For Portuguese residents, reporting foreign crypto assets is a significant aspect of complying with tax regulations. In Portugal, there are no dedicated forms for reporting foreign crypto assets. This process is handled through their online tax portal.

Portugal, a crypto tax haven, offers numerous benefits for those with foreign crypto assets:

  • Exempt from wealth tax
  • Capital gains from holding for more than 365 days are not subject to taxation
  • Crypto transactions are not liable for VAT
  • Deadline for reporting foreign crypto assets is June 30.

Summary

In conclusion, Portugal’s crypto tax landscape offers unique opportunities for investors and businesses. From tax exemptions on long-term capital gains for individual investors to favorable corporate tax rates for crypto businesses, Portugal presents a supportive environment for crypto operations.

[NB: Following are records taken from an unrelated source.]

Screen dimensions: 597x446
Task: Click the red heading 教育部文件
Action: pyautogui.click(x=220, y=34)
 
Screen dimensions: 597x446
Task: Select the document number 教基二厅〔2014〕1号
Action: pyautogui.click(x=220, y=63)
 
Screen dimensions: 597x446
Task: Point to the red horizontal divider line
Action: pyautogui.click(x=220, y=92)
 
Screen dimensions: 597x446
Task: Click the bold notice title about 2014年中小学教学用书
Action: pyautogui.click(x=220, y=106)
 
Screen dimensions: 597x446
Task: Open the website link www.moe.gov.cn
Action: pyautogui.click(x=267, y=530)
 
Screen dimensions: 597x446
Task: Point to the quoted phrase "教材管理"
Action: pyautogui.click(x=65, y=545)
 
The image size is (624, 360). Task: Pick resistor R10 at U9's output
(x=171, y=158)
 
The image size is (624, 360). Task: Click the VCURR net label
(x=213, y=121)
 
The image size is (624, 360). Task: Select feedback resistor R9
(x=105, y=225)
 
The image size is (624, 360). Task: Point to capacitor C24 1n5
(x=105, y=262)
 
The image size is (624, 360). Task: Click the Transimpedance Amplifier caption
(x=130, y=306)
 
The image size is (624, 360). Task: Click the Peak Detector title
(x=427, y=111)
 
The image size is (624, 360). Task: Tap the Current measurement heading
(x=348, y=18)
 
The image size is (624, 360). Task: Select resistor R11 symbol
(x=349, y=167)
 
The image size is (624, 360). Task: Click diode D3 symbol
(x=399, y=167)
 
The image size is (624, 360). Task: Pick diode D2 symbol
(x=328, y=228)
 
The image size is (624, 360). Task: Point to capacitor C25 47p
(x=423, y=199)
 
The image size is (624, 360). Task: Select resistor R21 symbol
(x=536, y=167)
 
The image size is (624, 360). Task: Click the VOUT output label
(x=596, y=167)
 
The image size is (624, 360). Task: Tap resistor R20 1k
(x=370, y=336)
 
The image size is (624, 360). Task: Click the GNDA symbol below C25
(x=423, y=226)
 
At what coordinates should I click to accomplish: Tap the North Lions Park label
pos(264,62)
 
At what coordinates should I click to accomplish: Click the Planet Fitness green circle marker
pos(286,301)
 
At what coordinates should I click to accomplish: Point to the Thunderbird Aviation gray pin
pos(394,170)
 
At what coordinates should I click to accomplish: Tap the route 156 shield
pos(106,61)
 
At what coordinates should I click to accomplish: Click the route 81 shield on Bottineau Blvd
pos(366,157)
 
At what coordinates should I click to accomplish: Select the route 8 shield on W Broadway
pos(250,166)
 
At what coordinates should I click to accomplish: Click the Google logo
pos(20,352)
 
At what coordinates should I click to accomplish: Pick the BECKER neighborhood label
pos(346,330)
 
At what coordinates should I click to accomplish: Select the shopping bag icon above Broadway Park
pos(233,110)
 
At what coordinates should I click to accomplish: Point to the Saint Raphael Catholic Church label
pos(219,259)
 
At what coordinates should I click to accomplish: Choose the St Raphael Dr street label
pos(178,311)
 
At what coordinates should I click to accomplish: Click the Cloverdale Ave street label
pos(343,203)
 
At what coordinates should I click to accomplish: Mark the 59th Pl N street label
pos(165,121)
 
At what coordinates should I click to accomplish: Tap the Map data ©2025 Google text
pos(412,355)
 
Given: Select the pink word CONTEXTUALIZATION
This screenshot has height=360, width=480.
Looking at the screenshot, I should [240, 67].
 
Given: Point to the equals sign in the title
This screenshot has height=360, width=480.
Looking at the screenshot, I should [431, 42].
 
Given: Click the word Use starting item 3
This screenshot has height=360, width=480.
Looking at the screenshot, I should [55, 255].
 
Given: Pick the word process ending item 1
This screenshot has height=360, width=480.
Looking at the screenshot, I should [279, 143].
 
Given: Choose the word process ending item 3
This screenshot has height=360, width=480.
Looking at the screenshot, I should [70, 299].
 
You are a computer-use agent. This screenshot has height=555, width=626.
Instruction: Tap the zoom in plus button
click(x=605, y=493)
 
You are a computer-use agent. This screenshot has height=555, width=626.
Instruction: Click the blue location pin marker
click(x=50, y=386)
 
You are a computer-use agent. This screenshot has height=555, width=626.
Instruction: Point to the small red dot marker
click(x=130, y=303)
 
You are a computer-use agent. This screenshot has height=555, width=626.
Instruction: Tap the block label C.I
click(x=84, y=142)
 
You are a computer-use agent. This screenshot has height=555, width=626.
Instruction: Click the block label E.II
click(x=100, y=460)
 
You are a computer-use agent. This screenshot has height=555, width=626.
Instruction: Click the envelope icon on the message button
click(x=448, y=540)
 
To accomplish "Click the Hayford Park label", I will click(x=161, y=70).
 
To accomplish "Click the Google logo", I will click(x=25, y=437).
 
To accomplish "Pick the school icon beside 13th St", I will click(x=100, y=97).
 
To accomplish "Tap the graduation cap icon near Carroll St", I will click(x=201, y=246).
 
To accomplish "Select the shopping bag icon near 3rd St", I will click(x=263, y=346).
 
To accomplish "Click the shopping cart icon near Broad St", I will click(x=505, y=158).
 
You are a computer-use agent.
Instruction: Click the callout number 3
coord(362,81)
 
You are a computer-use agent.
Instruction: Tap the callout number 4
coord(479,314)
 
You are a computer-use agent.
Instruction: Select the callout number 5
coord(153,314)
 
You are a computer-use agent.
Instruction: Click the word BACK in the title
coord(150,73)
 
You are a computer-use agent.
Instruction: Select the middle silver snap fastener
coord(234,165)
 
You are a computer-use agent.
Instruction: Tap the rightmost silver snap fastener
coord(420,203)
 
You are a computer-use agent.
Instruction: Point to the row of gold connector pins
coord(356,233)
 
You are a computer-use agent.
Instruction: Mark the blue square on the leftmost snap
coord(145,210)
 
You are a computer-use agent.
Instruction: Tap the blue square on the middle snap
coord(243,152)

However, it’s important to stay informed about potential changes in Portugal’s crypto tax regulations and seek professional tax advice to ensure compliance.

Frequently Asked Questions

Is crypto-to-crypto taxed in Portugal?

No, crypto-to-crypto transactions are not taxed in Portugal, according to the binding rule published by the Portuguese Tax Authority. This exemption applies to capital gains from the sale of cryptocurrencies.

What is the crypto tax law in Portugal in 2023?

In 2023, Portugal's crypto tax law will impose a 28% short-term capital gains rate on cryptocurrency held for less than 365 days.

Is Portugal a crypto-friendly country?

Yes, Portugal is considered one of the most crypto-tax-friendly countries in the world, making it a great option for digital nomads looking to minimize their tax liability.

What is the corporate tax rate applicable to crypto businesses in Portugal?

The corporate tax rates for crypto businesses in Portugal vary, with progressive rates applicable to income derived from crypto operations. The exact rate depends on the income earned.

Can crypto assets be used for making investments to obtain the Golden Visa in Portugal?

Yes, cryptocurrencies can be used for making investments to obtain the Golden Visa in Portugal.